News Feature | December 1, 2014

Finalists Named In Harvard Health Acceleration Challenge

Julia Ernst

By Julia Ernst, contributing writer

Harvard Health Acceleration Challenge

The university’s Health Acceleration Challenge recognizes existing healthcare solutions and helps to increase their presence.

Medalogix, Bloodbuy, Twine Health, and I-Pass were named finalists in Harvard University’s Health Acceleration Challenge. According to the Challenge’s website, “The Health Acceleration Challenge is a ‘scale up’ competition that focuses on compelling, already-implemented healthcare solutions and helps them to grow and increase their impact through powerful networking and funding opportunities.”

The four finalists named in the Challenge – a joint venture by Harvard Business School (HBS) and Harvard Medical School – will share the $150,000 Cox Prize equally and have a case study from the HBS written about them.

The Health Acceleration Challenge looks at healthcare solutions currently in use. The “scale-up” competition works to help the winning healthcare solutions become more prominent and to increase their impact through networking and fundraising opportunities.
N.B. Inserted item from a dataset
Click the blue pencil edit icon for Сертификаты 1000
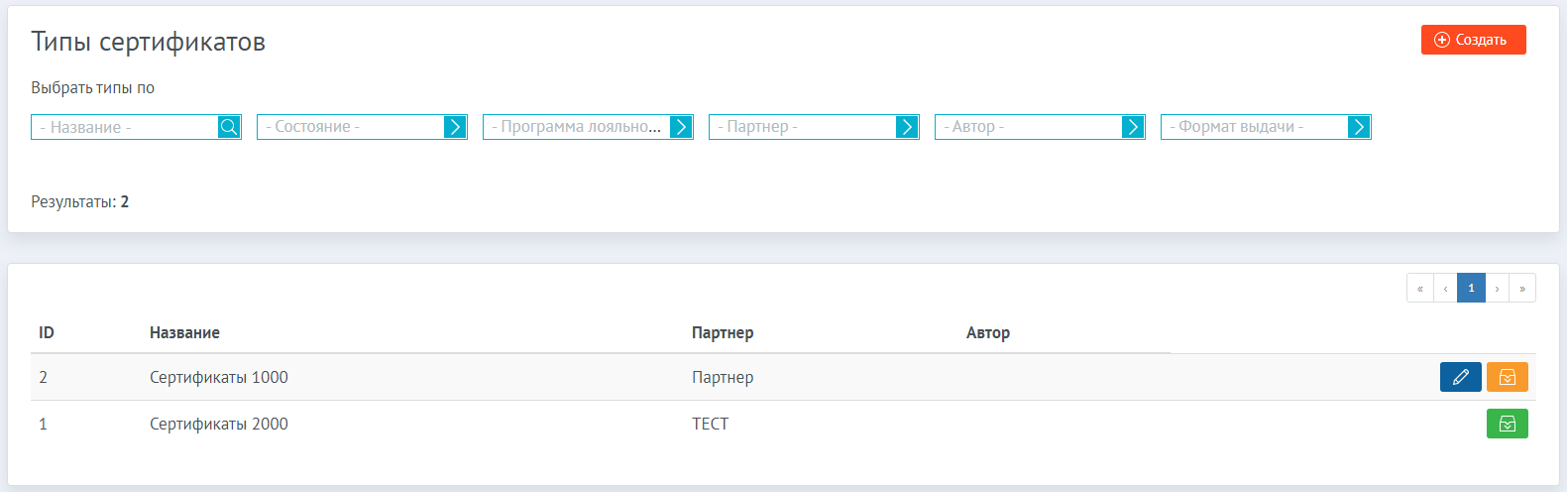 tap(1460, 377)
A brief profile of each of the four finalists follows:

  • Bloodbuy notes that blood is a core commodity of healthcare. For this reason, the Dallas company built a cloud-based platform that addresses the uneven geographic distribution of available blood supply in real time, enabling price transparency and greater efficiency in a critical healthcare market.
  • I-Pass uses a multifaceted approach to improve the exchange of information among healthcare providers by standardizing the patient hand-off process at every change of shift. It has already yielded a 30% reduction in medical errors resulting from patient transfer. The enterprise is led by the I-Pass Executive Council, a group of six individuals from a number of hospitals across the country, including Boston Children’s/Harvard Medical School, St. Christopher’s Hospital for Children/Drexel University College of Medicine, and the Benioff Children’s Hospital/University of California San Francisco.
  • The goal of Medalogix is to help provide better quality of life at the end of a patient’s life. The Nashville-based company does this by leveraging predictive analytics to identify patients that are eligible for hospice and then implementing a workflow that allows clinicians to help patients better manage the hospice decision and transfer process, minimizing associated difficulties and costs for all those involved.
  • Twine Health is a collaborative care app that allows patients and their doctors to co-create treatment plans for chronic disease, including access to motivational coaches and virtual support. The app’s efficacy has been proven over six years of research at the MIT Media Lab and is currently demonstrating markedly improved outcomes at one-third the cost of regular treatments.

The finalists have the opportunity to present to 150 senior healthcare executives at the Forum on Healthcare Innovation conference next April. In addition, the finalists can compete for the ultimate prize of $50,000, which will be awarded one year from now depending on how well the finalists have scaled.

The Health Acceleration Challenge began with 478 applicants. Applicants were judged on their potential to improve the quality of care and return value to the healthcare system; performance metrics from existing users of the technology; and their dissemination plan. Medalogix was competing against institutions like the Cleveland Clinic, Mayo Clinic, Kaiser Permanente, MD Anderson Cancer Center, Stanford, Intermountain, and Massachusetts General Hospital, among others.